There's several solutions to this problem, including one that's quite pretty. But first, we apologize for including a "red herring" in the challenge; it is not possible for O to win by two points. To do that, she'd have to make two intersecting lines, and that takes five marks, and she can only put four marks on the board.

Here's one solution:

Move X O

1 1 - 3 7 - 5

3 4 - 8 5 - 3

5 9 - 8 6 - 2

7 7 - 9 6 - 5

9 7 ? 2

Analysis of game

As a game, this is weak. It's purely constructed to solve the challenge. Both players cooperate to lay out their three-rows, X down one side and across the bottom, and O along a diagonal, without getting each in the other's way. At the ninth move, O gets to choose whether X's last move will be in square 7 or square 2. If the last X mark goes in square 7, X wins by 2 points; if it goes in square 2, O wins by 1 point.

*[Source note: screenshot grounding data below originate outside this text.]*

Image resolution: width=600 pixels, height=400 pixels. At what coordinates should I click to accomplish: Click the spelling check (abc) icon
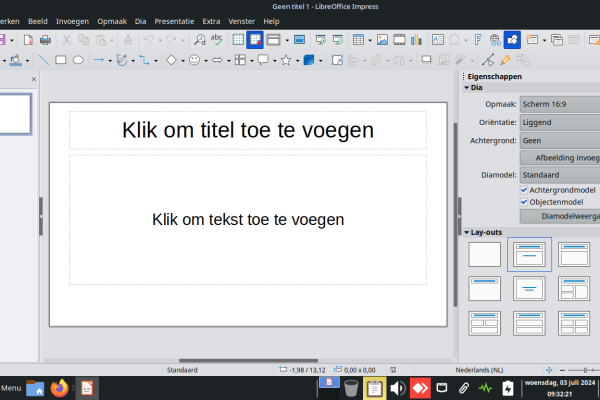click(x=216, y=40)
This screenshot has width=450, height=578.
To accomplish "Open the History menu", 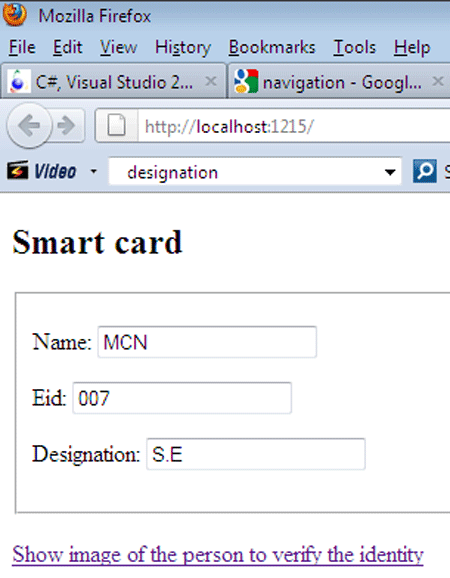I will pyautogui.click(x=183, y=47).
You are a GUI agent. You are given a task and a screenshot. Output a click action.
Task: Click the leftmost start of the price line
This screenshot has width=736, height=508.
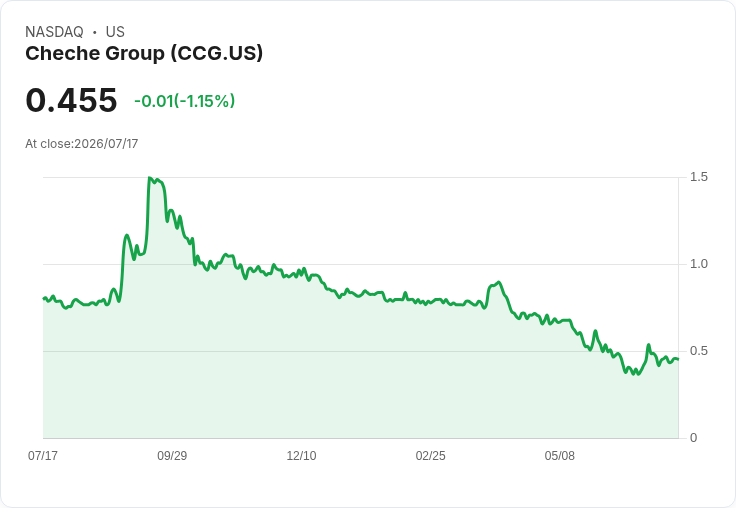[x=44, y=298]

This solution is much better; it is a better game and it is prettier at the end:

Move	X	O
1	1 - 3	3 - 2
3	8 - 1	5 - 4
5	4 - 7	7 - 6
7	6 - 9	9 - 8
9	2 ? 5

Analysis of game

X lays claim to the top row.
O counters, so that X cannot make a 3-row along the top.
X makes a knight's move.
O begins to lay claim to the middle row.
X moves into the left column and the bottom row, and threatens the middle row.
O's knight's move limits X's threats to the middle row and the diagonal.
X threatens to make a 3-row down the right side and along the bottom. At this point, the ensemble contains 20 classical games; X has a win across the bottom in 6 of them, and O has a win on the diagonal in 2 of them.
O moves in the bottom row, reducing the ensemble to 9 classical games and eliminating all of X's wins, while giving herself 5 wins (the diagonal in one classical game, and the middle column in 4 others).
X counters O's threat in the middle column, reducing the ensemble to just 2 games, in one of which he wins big.

O gets to choose which of those final two classical games, actually becomes real, and thus whether she wins on one diagonal, or X wins on both diagonals for two points.